Greene on String Theory

As several other SB'ers have already noted, physicist Brian Greene offers this defense of string theory in today's New York Times. He concludes:

I have worked on string theory for more than 20 years because I believe it provides the most powerful framework for constructing the long-sought unified theory. Nonetheless, should an inconsistency be found, or should future studies reveal an insuperable barrier to making contact with experimental data, or should new discoveries reveal a superior approach, I'd change my research focus, and I have little doubt that most string theorists would too.

But this hasn't happened.

String theory continues to offer profound breadth and enormous potential. It has the capacity to complete the Einsteinian revolution and could very well be the concluding chapter in our species' age-old quest to understand the deepest workings of the cosmos.

Will we ever reach that goal? I don't know.
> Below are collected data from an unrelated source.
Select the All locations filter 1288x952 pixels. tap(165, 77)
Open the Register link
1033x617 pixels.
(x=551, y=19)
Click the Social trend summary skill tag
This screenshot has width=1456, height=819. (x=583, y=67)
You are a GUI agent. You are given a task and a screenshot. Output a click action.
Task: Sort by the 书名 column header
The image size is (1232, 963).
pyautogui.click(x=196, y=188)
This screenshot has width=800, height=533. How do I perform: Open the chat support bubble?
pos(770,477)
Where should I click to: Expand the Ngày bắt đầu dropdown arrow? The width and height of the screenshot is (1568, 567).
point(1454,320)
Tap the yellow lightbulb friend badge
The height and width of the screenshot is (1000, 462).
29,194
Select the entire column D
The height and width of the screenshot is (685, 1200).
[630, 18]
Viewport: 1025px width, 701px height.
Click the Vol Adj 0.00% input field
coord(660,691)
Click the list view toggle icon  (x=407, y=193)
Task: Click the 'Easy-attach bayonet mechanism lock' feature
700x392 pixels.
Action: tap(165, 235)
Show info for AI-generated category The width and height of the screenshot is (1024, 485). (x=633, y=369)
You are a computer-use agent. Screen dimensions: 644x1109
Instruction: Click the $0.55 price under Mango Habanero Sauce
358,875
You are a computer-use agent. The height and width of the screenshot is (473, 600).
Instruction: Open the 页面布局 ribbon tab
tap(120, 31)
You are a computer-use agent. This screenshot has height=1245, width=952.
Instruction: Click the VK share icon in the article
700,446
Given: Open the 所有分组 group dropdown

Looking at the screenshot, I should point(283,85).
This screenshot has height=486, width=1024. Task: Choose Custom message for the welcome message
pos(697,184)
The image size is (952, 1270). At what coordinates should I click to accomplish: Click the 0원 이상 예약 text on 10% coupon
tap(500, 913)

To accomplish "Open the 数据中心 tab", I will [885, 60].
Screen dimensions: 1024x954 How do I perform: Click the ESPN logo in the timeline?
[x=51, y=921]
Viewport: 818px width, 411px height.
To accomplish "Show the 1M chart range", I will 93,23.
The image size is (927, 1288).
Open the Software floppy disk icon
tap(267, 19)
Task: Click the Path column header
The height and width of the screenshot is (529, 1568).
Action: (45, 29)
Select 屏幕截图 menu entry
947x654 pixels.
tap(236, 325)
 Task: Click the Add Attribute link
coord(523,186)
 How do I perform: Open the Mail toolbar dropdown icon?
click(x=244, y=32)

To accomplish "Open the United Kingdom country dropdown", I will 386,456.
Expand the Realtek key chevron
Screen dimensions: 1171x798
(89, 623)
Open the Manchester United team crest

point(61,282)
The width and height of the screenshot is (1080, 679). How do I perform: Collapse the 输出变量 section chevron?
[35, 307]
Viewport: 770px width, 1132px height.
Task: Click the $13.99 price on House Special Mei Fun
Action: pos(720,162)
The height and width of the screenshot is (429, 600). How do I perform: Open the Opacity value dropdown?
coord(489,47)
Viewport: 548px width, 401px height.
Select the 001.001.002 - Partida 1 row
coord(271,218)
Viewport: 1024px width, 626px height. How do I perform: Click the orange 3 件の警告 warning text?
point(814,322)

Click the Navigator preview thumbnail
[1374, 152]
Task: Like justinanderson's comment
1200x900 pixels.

But that's both the wonder and the angst of a life in science. Exploring the unknown requires tolerating uncertainty.

Personally, I find people like Greene more convincing than string theory's detractors. Mathematical consistency is nothing to sneeze at; as Greene notes elsewhere in his essay, lack of such consistency has spelled the demise of many other proposed physcial theories. That string theory has avoided this difficulty is a big point in its favor.

I have to disagree with this bit of snarkiness from Jonah over at The Frontal Cortex. He writes:

Try this fun game. In the following paragraph, clipped from Brian Greene's elegant defense of string theory in the NY Times, I've taken the liberty of substituting a “belief in God” for “string theory”:

To be sure, no one successful experiment would establish that [a belief in God] is right, but neither would the failure of all such experiments prove [a belief in God] wrong. If the accelerator experiments fail to turn up anything, it could be that we need more powerful machines [in order to see God]; if the astronomical observations fail to turn up anything, it could mean the effects [of God] are too small to be seen. The bottom line is that it's hard to test a [belief in God] that not only taxes the capacity of today's technology, but is also still very much under development.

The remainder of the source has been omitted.